Le président François Mitterrand, ancien élu du Morvan, a indiqué à plusieurs reprises que le principal pouvoir du Président de la République, "c'est celui de nommer". Le président Hollande a parfaitement compris cette réalité : il est surprenant, navrant que des membres du Gouvernement de Manuel Valls s'arroge le droit – nous voulons dire s'arrange avec le droit – pour jouer au hochet avec une prérogative présidentielle souvent constitutionnellement encadrée. Et qui ne s'applique pas à Thalès.

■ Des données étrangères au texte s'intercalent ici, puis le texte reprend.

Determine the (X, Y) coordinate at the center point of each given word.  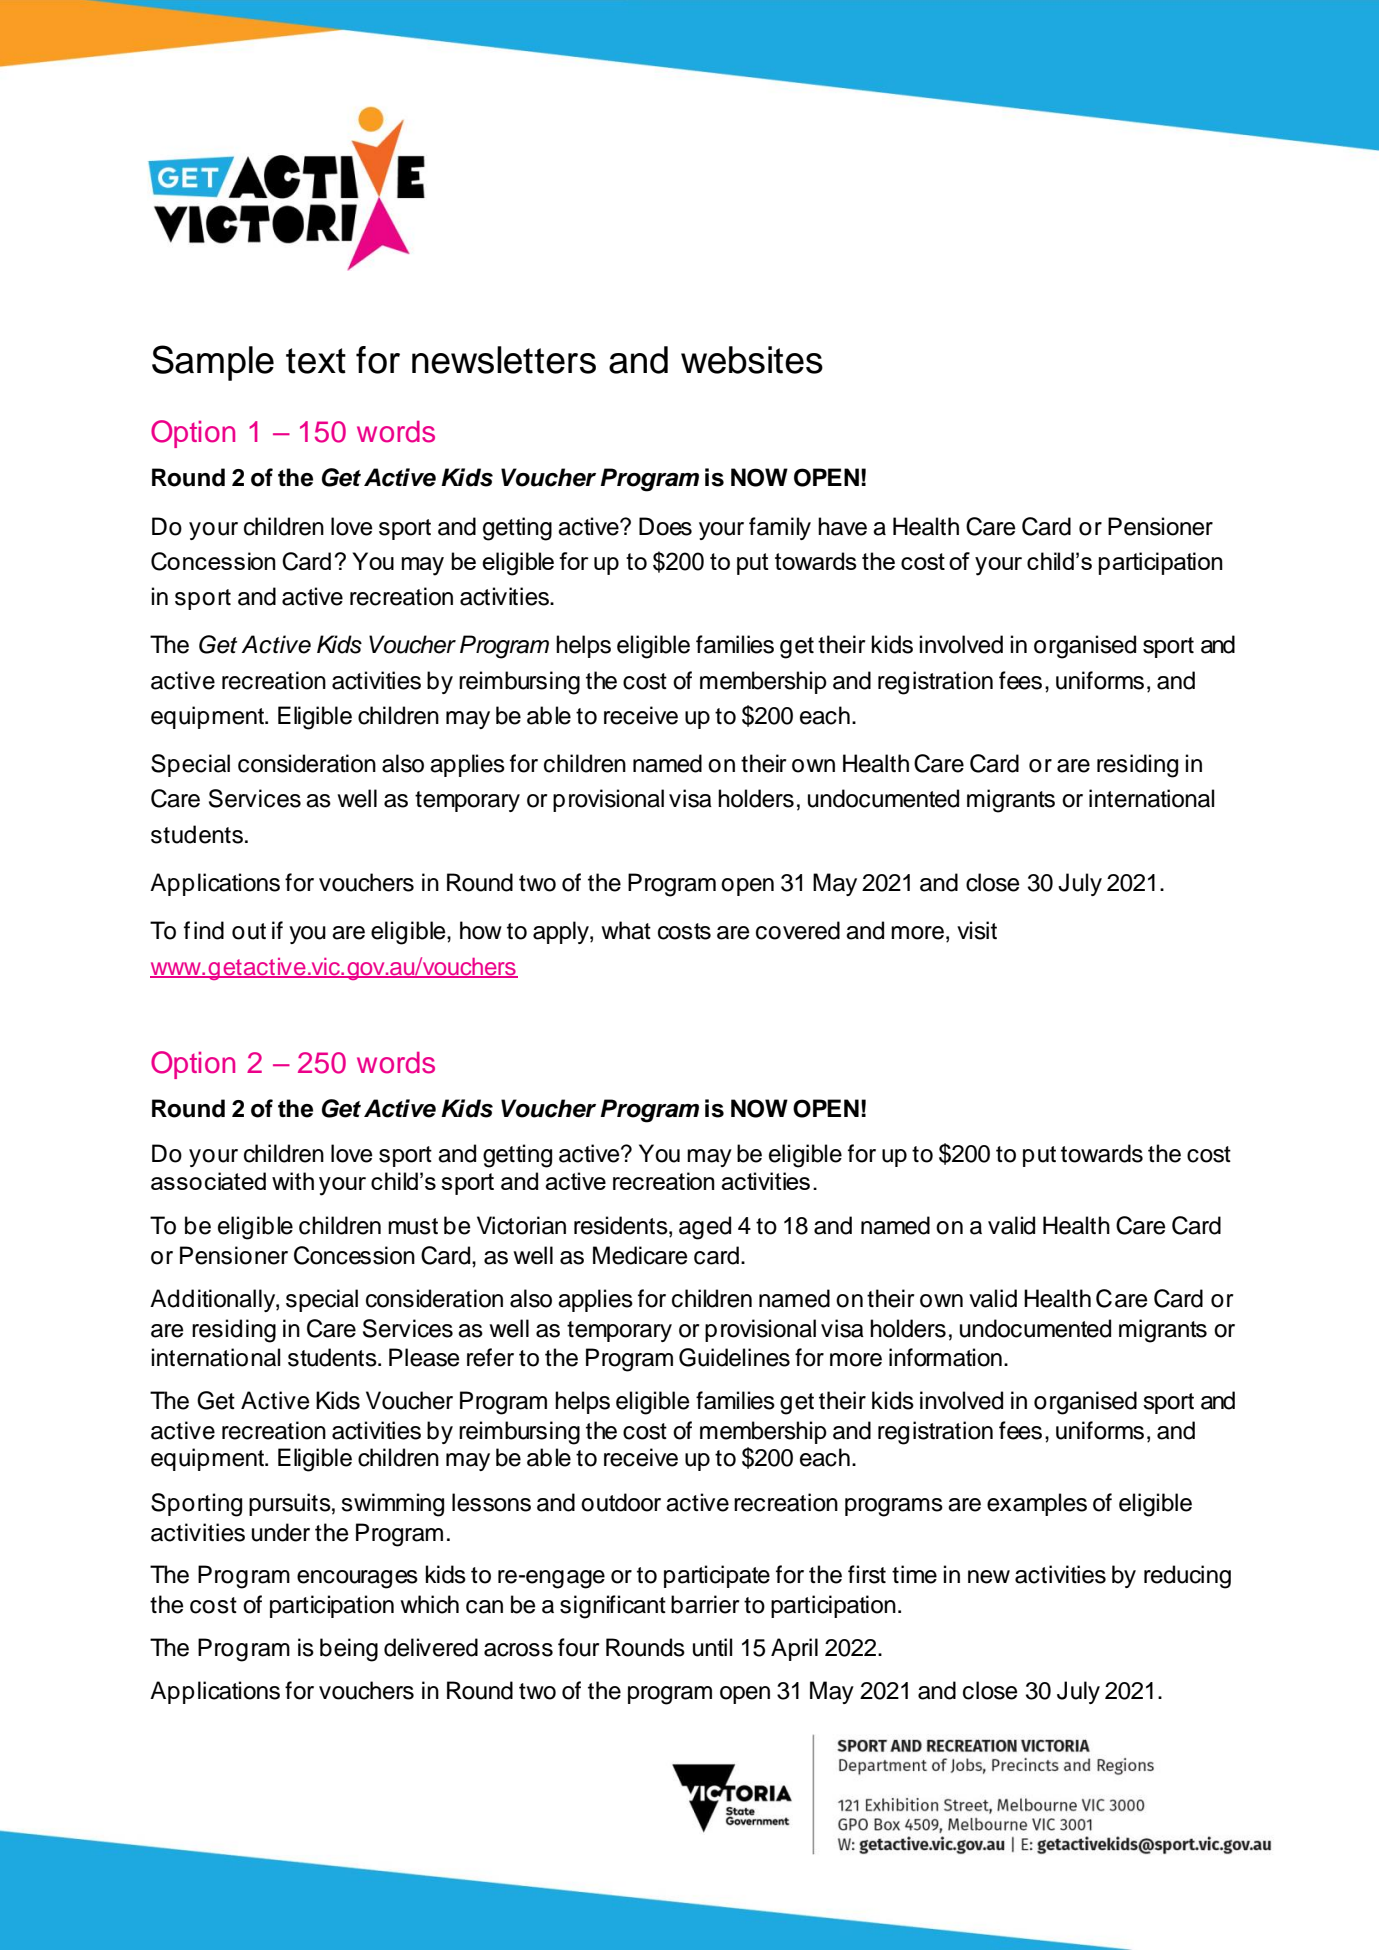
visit (977, 930)
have (842, 526)
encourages (357, 1579)
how (481, 930)
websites (752, 360)
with (293, 1181)
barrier (705, 1604)
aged (705, 1228)
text (316, 361)
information (945, 1357)
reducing (1187, 1577)
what (626, 930)
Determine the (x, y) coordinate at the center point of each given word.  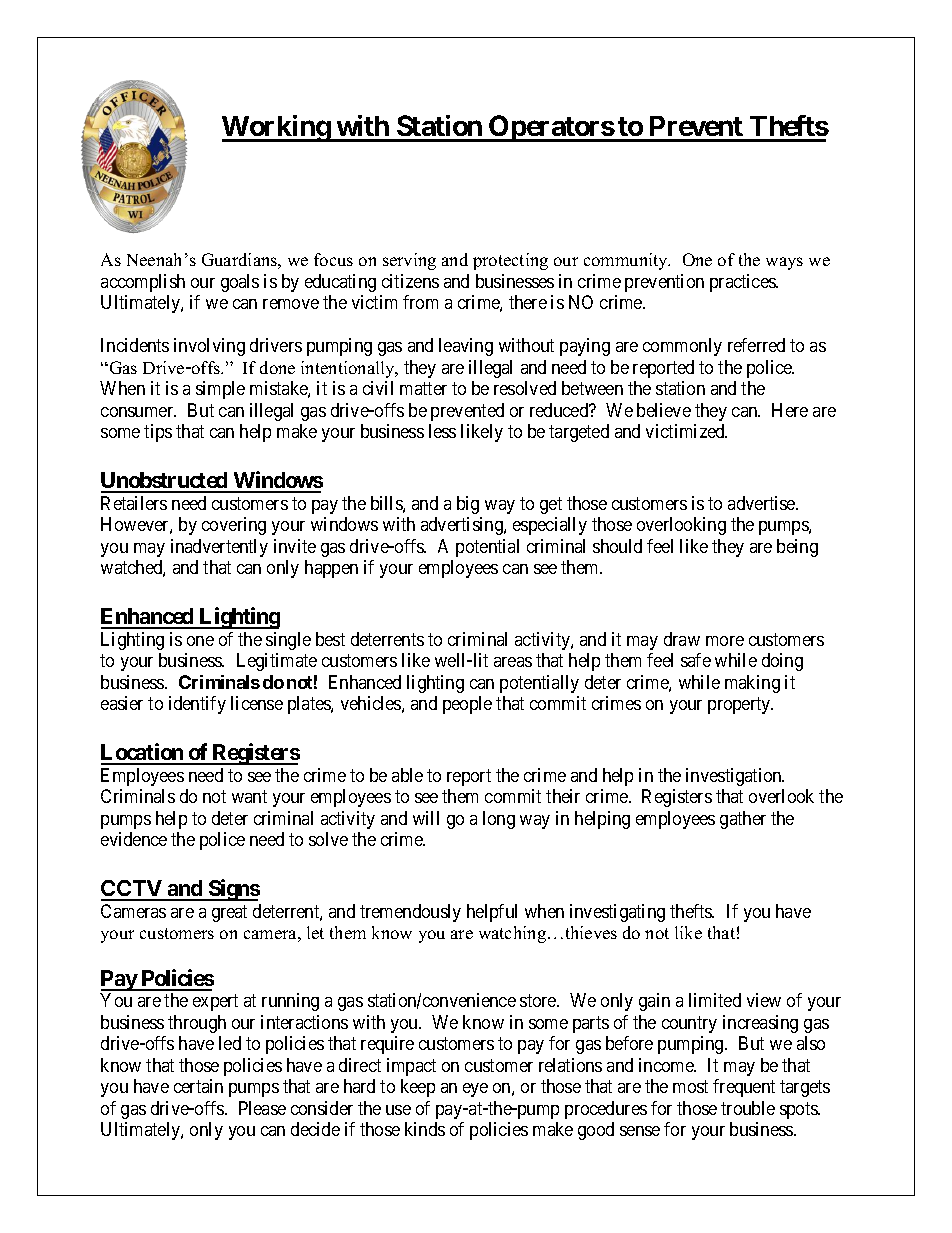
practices (743, 283)
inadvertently (219, 548)
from (420, 302)
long (499, 820)
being (797, 548)
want (249, 797)
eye (475, 1090)
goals (240, 283)
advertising (463, 526)
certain (198, 1086)
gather (743, 820)
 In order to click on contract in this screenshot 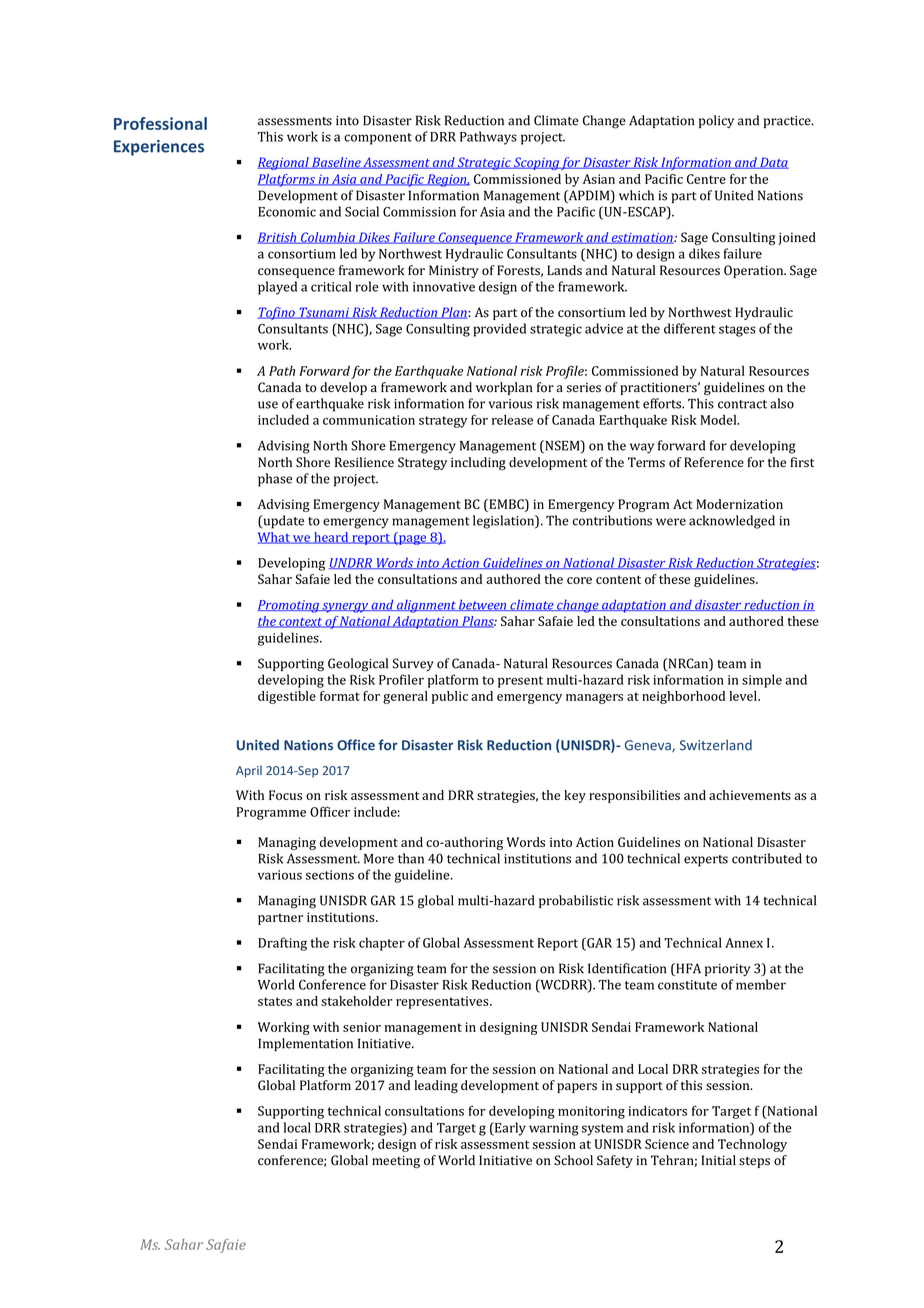, I will do `click(742, 404)`.
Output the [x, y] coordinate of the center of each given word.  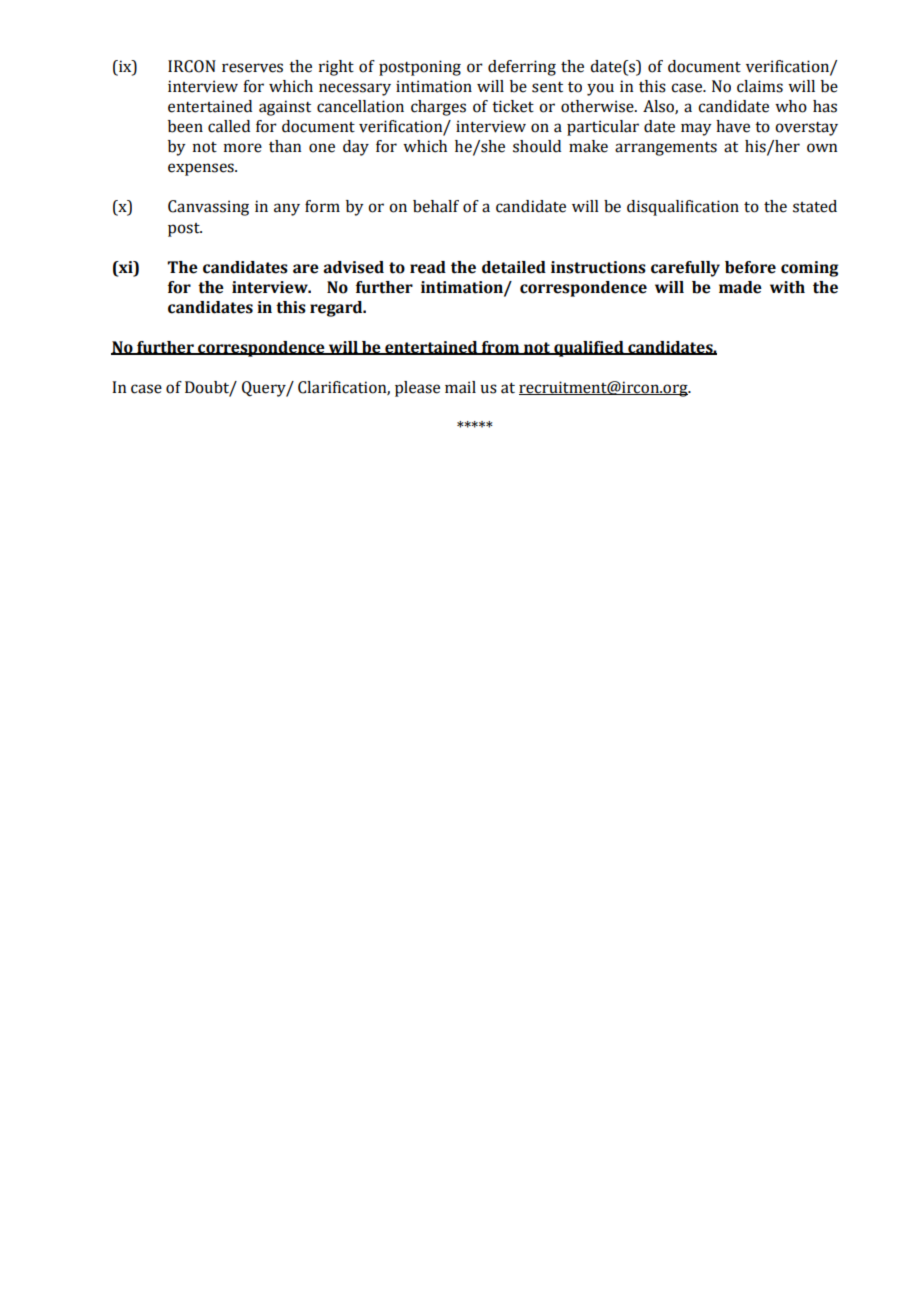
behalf [436, 206]
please [417, 389]
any [287, 209]
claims [760, 86]
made [740, 287]
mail [460, 387]
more [243, 148]
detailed [514, 267]
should [537, 146]
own [822, 148]
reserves [252, 68]
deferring [522, 68]
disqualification [683, 208]
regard [337, 309]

La France a connu le capitalisme barbichette – l'endogamie – avec la composition des noyaux durs issus des privatisations d'Edouard Balladur en 1986. Des années plus tard, grâce à l'action de Marc Viénot ou du président Daniel Lebègue qui fonda l'Institut Français des Administrateurs (IFA désormais présidé par Agnès Touraine), grâce à la loi Zimmerman sur la parité, nous étions tous en droit d'escompter du mieux.

Par un jeu que nous nommons les "obligeances mutuelles", un ministre de l'Economie a perturbé un écosystème. Mais dans quel but final ? L'effet boomerang risque d'être au rendez-vous via des castes d'écoles, des clans à goulot étroit, des nuances intra-obédiences. C'est ainsi. La nature humaine ne va pas aimer le sort fait à Proglio.

Pour quelqu'un qui aime l'argent et la banque d'affaires, il faut à l'appui de cette tragédie à la française qu'il a générée citer un prince de la banque d'affaires, à savoir Antoine Bernheim (ancien associé-gérant de Lazard Frères et président de Generali) : "La reconnaissance est une maladie du chien non transmissible à l'homme".

Laurent Fabius a proclamé, post 2012, qu'il fallait "un patron à Bercy". Chasser le patron du privé ne nous semble pas avoir été dans son " track-record" : question de conception de cette si délicate notion que l'on nomme l'élégance.

Enfin, il est patent qu'avant 40 ans, on croit que l'homme de pouvoir remplit sa musette personnelle de la reconnaissance de ses inféodés. Erreur. Oui, erreur !

C'est feu Bernheim qui a sorti la vérité de son esprit aussi fécond que sagace.